[Stored records]
==================================================
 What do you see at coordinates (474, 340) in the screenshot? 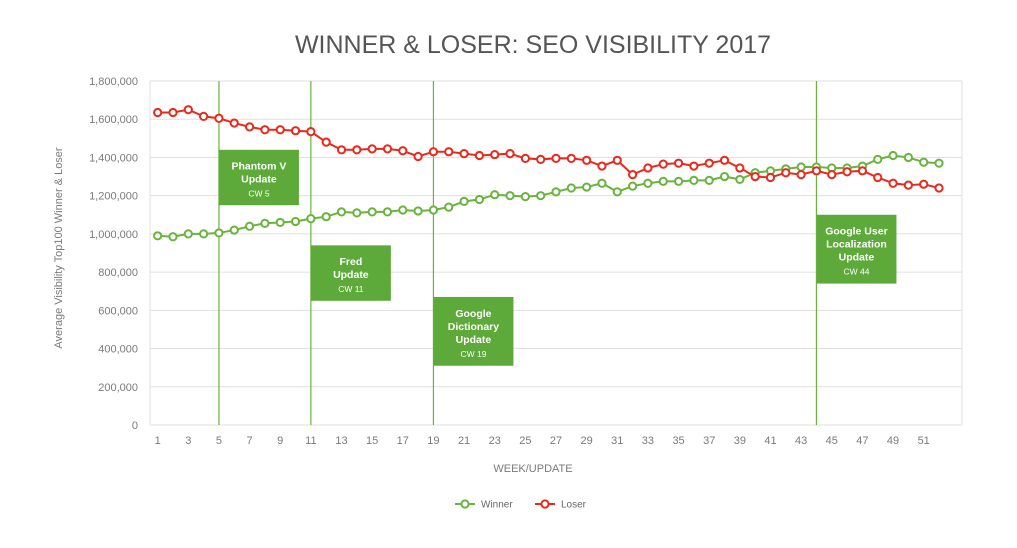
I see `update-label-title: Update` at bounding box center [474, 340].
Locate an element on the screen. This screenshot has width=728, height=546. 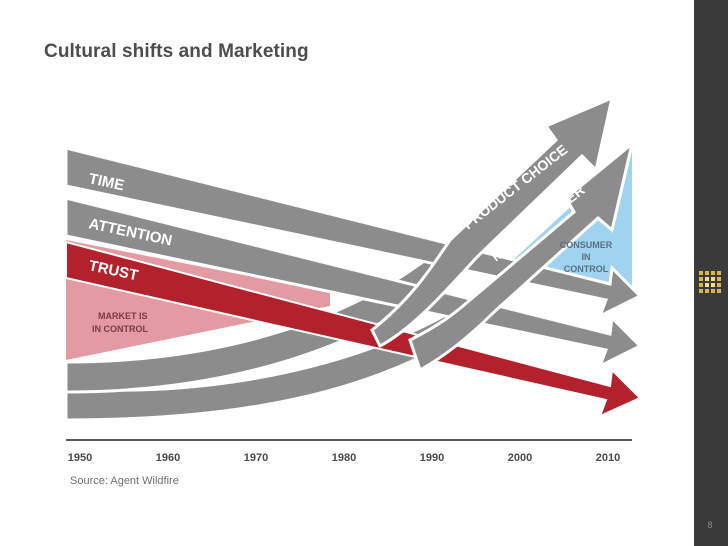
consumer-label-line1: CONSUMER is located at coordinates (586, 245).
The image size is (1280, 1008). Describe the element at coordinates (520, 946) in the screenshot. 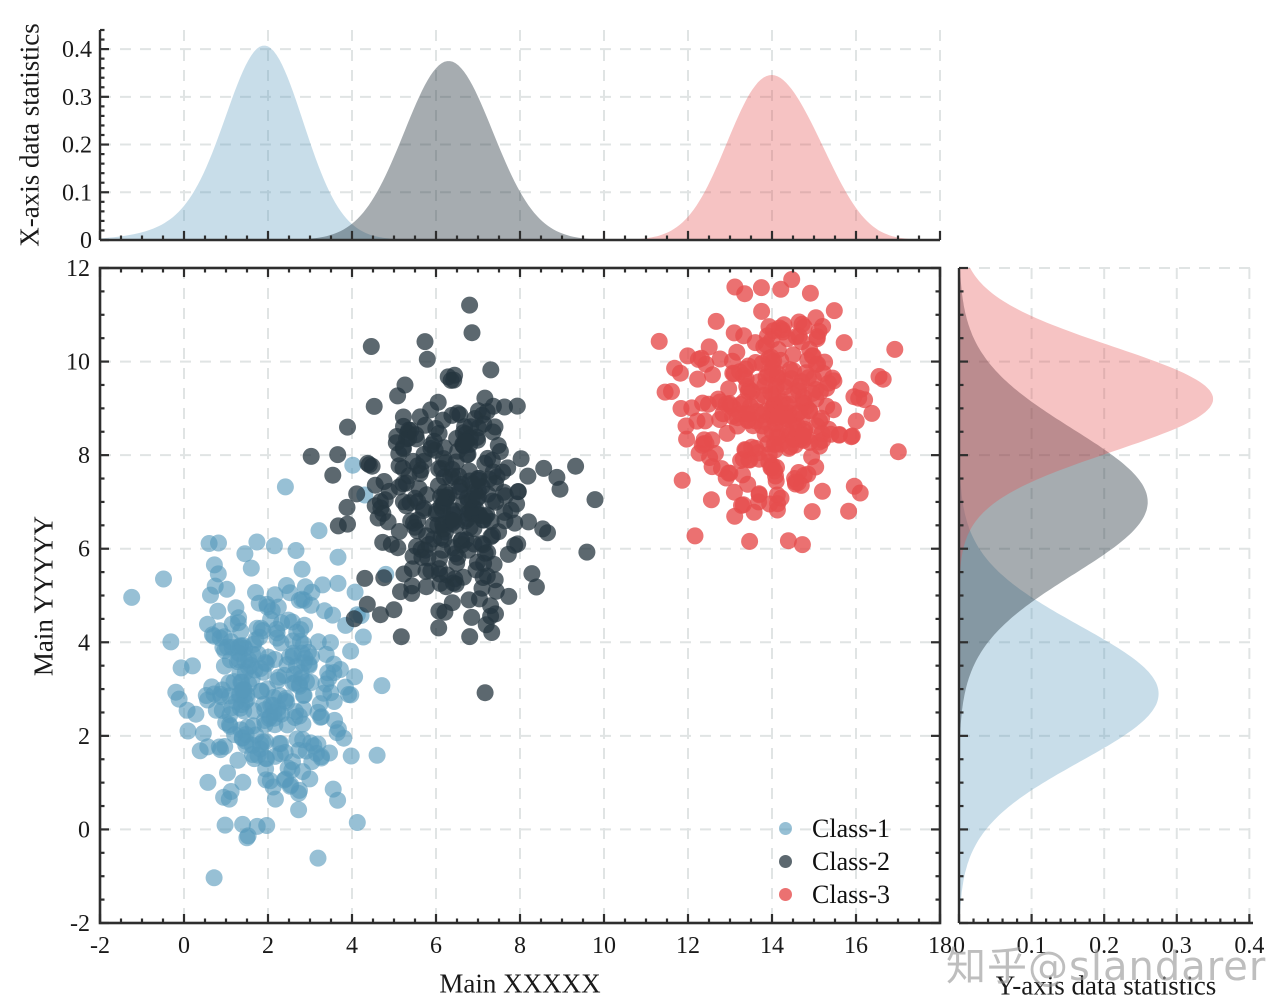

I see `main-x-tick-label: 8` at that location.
==================================================
▶ [EXERCISE] Switch every "screenshot" in the data to "screen capture" and write all the lines out again with nothing else changed. Leave the pictures out.

▶ [WORKED SOLUTION]
 What do you see at coordinates (474, 340) in the screen capture? 
I see `update-label-title: Update` at bounding box center [474, 340].
Locate an element on the screen. This screen capture has width=728, height=546. 
consumer-label-line1: CONSUMER is located at coordinates (586, 245).
The image size is (1280, 1008). Describe the element at coordinates (520, 946) in the screen capture. 

I see `main-x-tick-label: 8` at that location.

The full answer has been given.